This captures two of my childhood computing obsessions. I spent so long messing around with Polyray and generating raytraced pictures for convering into Magic Eye stereograms. I also had some Windows 3.1 fractal generator program, where you could mess around with the formulas and zoom in (slowly) and make them cycle colours.
Looking forward to playing this a lot. I particuarly like the clever use of fractal mathematics to make accurate collision detection physics. Though it helps that he's using a sphere as the user-controlled object.
I thought you were talking about the raytracer I was obsessed with as a kid, POVRay, but indeed there is also a project called polyray.
I spent many a weekend rendering hundreds of .tga files and throwing them into .flc files since that was the only way I knew how to make "videos". I mostly did renderings of planets turning with texture maps, trying to get something similar to what I saw in Star Control 2, and I told myself I was making them for my own video game, but I never got past fiddling around with povray. Anyway it looks like polyray has a lot of the same facilities. I wonder how I was unaware of it for the couple years I played with povray?

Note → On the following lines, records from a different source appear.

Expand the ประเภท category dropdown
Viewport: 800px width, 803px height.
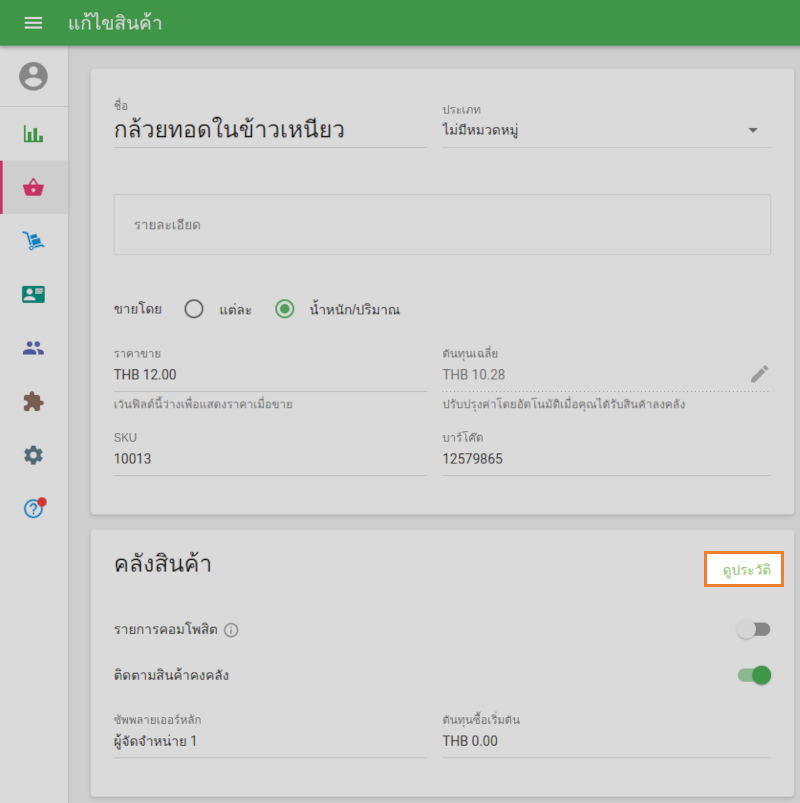[606, 130]
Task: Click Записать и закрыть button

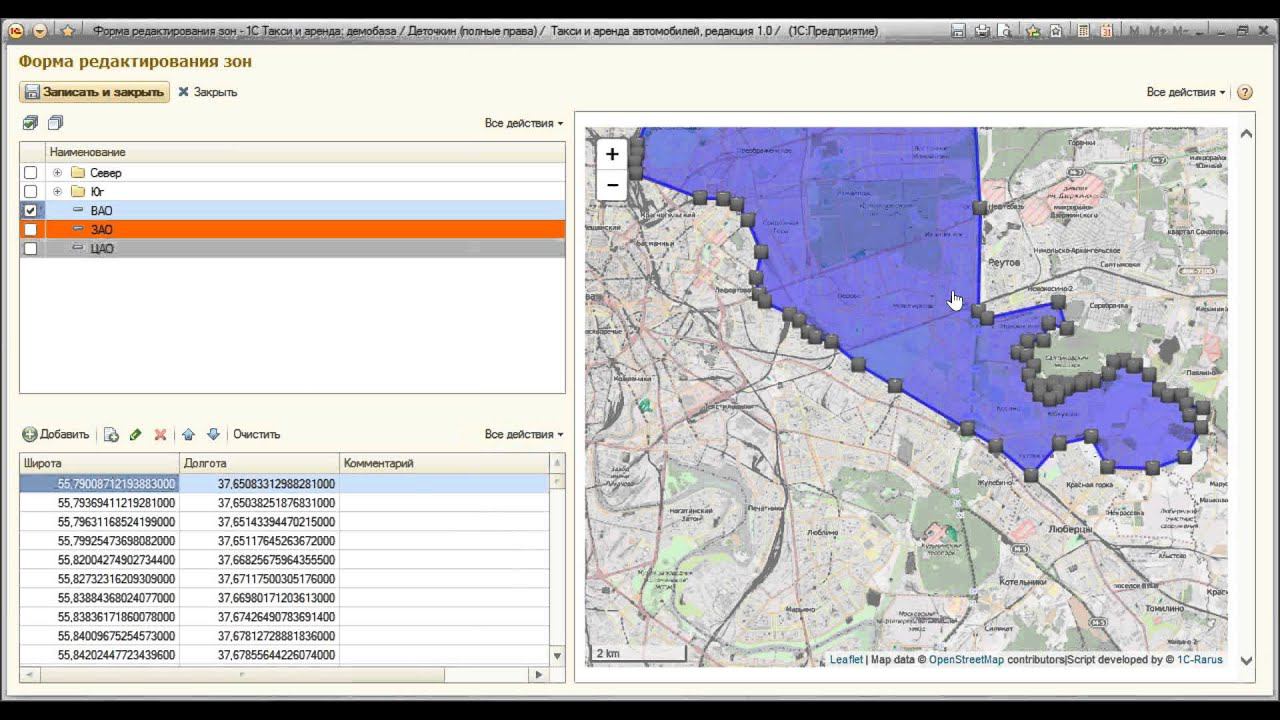Action: 94,92
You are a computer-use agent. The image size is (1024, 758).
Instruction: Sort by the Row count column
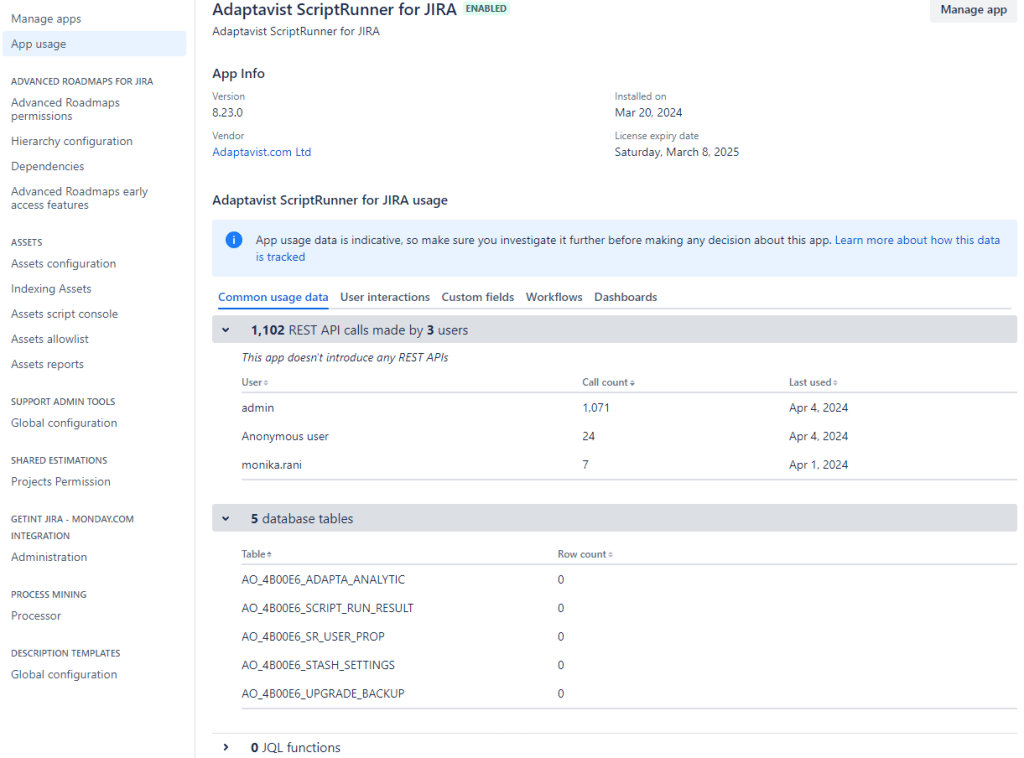pos(585,553)
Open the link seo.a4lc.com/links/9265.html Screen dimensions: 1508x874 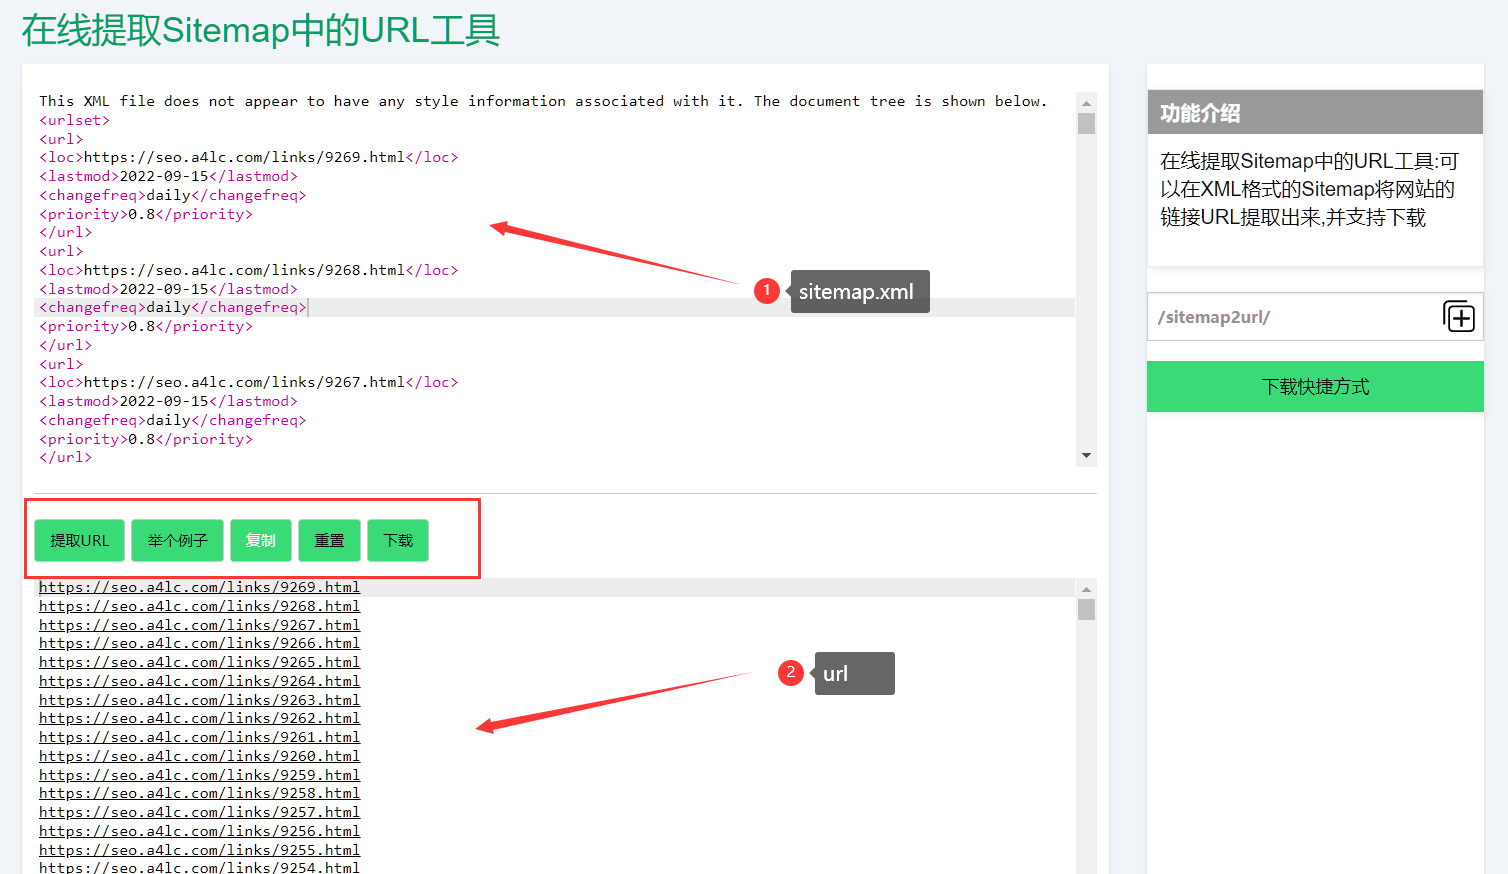pyautogui.click(x=199, y=662)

I remember staying up all night waiting for my first renders to complete on my brand new amazingly fast 80286 with 80287 math coprocessor. It was amazing.
For some time now I've wanted to modify my ray tracer to do realtime RDS (random dot stereograms). Just another item on my bucket list that I might never get around to. I suspect doing high frame rates and animation may keep your eyes adjusted very well, but that intuition might be wrong.
you should checkout Tom Beddard, a master in the area, that has partnered with the founder of MetaCreations. A little googling will show you some cool stuff.
Looking forward to playing this a lot. I particuarly like the clever use of fractal mathematics to make accurate collision detection physics. Though it helps that he's using a sphere as the user-controlled object.